→ Text extract:
================

Steven's Battery

Bmac48

Corporal
Joined
Apr 28, 2010
Location
Murfreesboro, Tennessee
A rare photo - maybe the only actual photo - of Steven's battery, an attempt to build a powerful ironclad before the war started yet was never launched. Here she is an unfinished hull in Hoboken, New Jersey, possibly taken after the war ended:

StevensBattery.jpg


More info can be found in the wiki: http://civilwarwiki.net/wiki/Stevens_Battery
 
The original order for the "Stevens Battery" was made way back in the 1840s during Abel Upshur's term as Secretary of the Navy.

Upshur also championed forward-thinking ideas like the Naval Academy, the Naval Observatory, steam propulsion for warships, the screw propeller, and personnel reform, which is interesting because he was a Southern planter and political functionary with no real naval background-- but he seems to have been able to spot good ideas when he saw them. President Tyler was so pleased with him that he made him Secretary of State when Daniel Webster resigned. Sadly, Upshur lost his life in the explosion of the "Peacemaker" gun aboard the USS Princeton, one of the ships he'd supported the construction of; otherwise, we'd doubtless have heard more from this man... certainly more cabinet posts, maybe the Presidency?

================

→ Data extract:
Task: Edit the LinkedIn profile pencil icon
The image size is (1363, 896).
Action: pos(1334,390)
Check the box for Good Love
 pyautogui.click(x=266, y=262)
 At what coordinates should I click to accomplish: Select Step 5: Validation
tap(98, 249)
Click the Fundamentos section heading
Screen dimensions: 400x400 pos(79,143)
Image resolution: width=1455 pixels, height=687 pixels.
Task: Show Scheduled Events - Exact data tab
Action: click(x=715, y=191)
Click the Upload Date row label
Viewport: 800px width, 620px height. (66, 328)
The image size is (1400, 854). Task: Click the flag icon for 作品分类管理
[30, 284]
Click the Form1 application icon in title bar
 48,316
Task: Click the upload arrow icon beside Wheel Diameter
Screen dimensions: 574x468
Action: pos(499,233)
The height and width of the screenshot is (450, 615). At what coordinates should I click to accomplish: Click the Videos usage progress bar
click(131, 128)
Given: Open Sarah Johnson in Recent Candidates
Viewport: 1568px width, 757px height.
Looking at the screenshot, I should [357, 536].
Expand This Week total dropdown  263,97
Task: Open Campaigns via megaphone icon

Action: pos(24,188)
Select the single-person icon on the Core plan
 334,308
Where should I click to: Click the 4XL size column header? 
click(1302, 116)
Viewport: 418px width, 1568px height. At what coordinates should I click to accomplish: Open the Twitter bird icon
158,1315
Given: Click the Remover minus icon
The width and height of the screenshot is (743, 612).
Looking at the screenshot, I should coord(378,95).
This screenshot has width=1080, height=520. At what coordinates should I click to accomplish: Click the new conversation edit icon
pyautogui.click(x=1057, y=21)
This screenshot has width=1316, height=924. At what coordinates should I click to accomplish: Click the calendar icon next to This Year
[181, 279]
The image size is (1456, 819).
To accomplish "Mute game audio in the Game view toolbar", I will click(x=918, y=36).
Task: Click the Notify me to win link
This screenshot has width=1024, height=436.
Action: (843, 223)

================

→ Things to do:
• A. Can you give back, unchanged, the Stevens Battery forum post from "StevensBattery.jpg" up to and including "of the Navy."?
• B. How would the Stevens Battery forum post go on after its final sentence? Write the next part.

→ Answers provided:
• A.
StevensBattery.jpg


More info can be found in the wiki: http://civilwarwiki.net/wiki/Stevens_Battery
 
The original order for the "Stevens Battery" was made way back in the 1840s during Abel Upshur's term as Secretary of the Navy.

• B.
 
The name "Stevens Battery" is also sometimes applied to the the little revenue cutter USRC Naugatuck, which was constructed or altered as a sort of technology demonstrator for the big ironclad. Despite often being called an ironclad, it seems very unlikely she was actually armored, or if she was, it was not very extensive. She saw very limited action in Hampton Roads in April-May 1862 and at Drewry's Bluff, where her main armament (a single rifled gun) exploded.


Expired Image Removed

More images here.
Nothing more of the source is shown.